Le débat constitutionnel en République démocratique du Congo suscite de vifs échanges. Avocate et experte des droits humains, Maître Gisèle Ngungua a brisé le silence pour soutenir l’ouverture du débat sur l’opportunité de la loi fondamentale, rejoignant ainsi l’appel à la réflexion lancé par le président Félix Tshisekedi.
Contrairement à ceux qui demandent une réécriture totale, cette voix féminie Katangaise influente, milite pour une révision constitutionnelle plutôt qu’un changement radical de texte. Elle souligne avoir maintenu cette position de manière continue depuis 2015.

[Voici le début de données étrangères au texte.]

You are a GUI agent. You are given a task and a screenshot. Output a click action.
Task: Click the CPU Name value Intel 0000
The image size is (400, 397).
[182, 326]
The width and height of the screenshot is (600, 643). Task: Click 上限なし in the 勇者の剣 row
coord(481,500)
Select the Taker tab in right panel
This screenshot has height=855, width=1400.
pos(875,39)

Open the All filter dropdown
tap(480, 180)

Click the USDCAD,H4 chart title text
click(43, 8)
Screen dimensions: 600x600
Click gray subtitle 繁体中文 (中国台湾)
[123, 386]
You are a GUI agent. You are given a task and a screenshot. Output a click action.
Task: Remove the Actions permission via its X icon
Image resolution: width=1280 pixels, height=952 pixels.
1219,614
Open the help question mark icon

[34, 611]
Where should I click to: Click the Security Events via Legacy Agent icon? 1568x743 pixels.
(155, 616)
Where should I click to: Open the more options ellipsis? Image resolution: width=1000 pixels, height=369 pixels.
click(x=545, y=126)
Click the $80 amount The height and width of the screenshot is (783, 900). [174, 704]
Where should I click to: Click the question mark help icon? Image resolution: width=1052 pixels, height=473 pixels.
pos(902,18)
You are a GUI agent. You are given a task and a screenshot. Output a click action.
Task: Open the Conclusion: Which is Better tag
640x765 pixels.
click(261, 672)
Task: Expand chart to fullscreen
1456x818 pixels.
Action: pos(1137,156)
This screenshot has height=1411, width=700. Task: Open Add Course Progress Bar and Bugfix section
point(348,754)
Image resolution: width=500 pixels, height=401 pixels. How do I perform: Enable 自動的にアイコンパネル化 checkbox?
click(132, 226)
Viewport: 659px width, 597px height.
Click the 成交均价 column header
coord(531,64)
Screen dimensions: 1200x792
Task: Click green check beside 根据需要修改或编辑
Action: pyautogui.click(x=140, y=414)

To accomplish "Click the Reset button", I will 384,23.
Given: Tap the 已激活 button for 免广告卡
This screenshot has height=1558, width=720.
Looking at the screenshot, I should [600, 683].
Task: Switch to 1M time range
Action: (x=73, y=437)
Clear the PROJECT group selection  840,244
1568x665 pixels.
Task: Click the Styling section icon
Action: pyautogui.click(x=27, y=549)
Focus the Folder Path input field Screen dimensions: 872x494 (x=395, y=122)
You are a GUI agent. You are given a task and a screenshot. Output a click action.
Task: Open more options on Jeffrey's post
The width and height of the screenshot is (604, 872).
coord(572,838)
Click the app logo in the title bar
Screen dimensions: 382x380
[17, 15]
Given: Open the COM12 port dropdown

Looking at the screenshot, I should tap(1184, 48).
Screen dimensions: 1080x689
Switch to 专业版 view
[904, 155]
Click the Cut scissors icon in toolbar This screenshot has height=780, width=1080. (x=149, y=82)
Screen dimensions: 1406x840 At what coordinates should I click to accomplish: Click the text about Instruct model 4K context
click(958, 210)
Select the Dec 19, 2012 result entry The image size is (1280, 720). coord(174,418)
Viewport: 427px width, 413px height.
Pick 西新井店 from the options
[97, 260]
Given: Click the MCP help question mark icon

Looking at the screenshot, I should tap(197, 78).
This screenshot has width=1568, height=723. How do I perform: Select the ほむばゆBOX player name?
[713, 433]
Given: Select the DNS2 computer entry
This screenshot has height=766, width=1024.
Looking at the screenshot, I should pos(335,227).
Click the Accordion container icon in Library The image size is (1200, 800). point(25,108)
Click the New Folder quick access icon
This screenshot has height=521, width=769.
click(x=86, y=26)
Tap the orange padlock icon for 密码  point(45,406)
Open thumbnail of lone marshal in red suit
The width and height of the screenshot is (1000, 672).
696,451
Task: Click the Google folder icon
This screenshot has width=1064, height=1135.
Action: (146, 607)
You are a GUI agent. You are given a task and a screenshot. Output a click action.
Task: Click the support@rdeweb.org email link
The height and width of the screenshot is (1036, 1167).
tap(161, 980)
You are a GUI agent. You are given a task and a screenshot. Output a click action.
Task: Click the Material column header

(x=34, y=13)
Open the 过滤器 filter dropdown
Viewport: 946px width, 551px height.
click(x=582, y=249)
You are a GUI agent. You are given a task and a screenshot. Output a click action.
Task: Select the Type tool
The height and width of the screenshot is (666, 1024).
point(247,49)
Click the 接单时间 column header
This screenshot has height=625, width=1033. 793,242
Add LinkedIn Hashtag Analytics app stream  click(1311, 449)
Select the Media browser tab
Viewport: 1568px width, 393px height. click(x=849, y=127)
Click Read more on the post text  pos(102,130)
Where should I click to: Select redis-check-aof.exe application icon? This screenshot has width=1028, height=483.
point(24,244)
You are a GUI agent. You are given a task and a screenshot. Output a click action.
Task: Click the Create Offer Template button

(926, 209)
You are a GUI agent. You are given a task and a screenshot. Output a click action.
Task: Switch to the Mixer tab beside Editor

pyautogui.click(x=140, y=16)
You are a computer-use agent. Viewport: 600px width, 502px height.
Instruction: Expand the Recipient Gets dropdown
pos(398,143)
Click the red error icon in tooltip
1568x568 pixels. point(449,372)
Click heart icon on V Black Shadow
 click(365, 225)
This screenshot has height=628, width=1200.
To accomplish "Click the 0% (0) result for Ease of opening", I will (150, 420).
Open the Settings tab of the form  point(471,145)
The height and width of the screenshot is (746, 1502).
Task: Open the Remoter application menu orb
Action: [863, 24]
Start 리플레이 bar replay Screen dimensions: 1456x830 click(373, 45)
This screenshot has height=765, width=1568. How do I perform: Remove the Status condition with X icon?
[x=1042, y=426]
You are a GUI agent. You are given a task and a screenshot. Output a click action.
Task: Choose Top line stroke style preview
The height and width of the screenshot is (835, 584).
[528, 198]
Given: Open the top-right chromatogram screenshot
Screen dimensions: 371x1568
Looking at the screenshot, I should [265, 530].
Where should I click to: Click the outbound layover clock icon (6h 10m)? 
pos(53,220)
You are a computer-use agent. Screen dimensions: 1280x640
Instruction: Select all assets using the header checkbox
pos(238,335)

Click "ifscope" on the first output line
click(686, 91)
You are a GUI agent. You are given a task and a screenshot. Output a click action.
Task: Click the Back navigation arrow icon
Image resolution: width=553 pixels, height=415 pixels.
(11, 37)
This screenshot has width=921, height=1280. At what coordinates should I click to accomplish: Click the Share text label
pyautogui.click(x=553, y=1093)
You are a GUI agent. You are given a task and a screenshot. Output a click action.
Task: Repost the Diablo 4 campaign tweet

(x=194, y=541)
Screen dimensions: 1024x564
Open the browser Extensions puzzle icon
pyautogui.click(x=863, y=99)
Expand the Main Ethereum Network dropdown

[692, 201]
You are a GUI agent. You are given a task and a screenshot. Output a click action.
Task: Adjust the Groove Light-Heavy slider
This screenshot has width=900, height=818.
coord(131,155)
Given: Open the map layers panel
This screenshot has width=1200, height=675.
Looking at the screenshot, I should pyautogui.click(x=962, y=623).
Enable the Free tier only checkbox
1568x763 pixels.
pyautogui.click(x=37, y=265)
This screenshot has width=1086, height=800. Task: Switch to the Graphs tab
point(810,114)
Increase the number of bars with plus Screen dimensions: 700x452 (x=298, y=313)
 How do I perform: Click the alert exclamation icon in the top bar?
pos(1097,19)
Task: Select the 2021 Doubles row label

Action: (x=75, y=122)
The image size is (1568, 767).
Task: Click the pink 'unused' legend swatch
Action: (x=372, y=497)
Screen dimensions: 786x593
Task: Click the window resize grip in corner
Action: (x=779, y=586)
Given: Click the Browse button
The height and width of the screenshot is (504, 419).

Elle a notamment interpellé la classe politique sur l’inconstance de certains acteurs qui ont changé d’avis sur la question constitutionnelle entre 2015 et 2026. Tout en reconnaissant la pertinence d’ouvrir le débat institutionnel voulu par le Président Félix Tshisekedi, elle insiste sur le fait que les motivations des uns et des autres doivent reposer sur des principes constants plutôt que sur des calculs politiques opportunistes.
L’ancienne ministre du Genre, Famille et Enfant du Haut-Katanga a plusieurs fois évoqué la nécessité d’adapter la Constitution aux réalités congolaises, critiquant des dispositions qu’il juge obsolètes ou contraires à la souveraineté nationale.
L’initiative du Chef de l’État cristallise de fortes tensions politiques. De nombreuses figures de l’opposition et de la société civile (notamment Moïse Katumbi, Martin Fayulu, et Delly Sesanga) se sont unies au sein de la Coalition Article 64 pour faire barrage à toute tentative de modification de la loi fondamentale.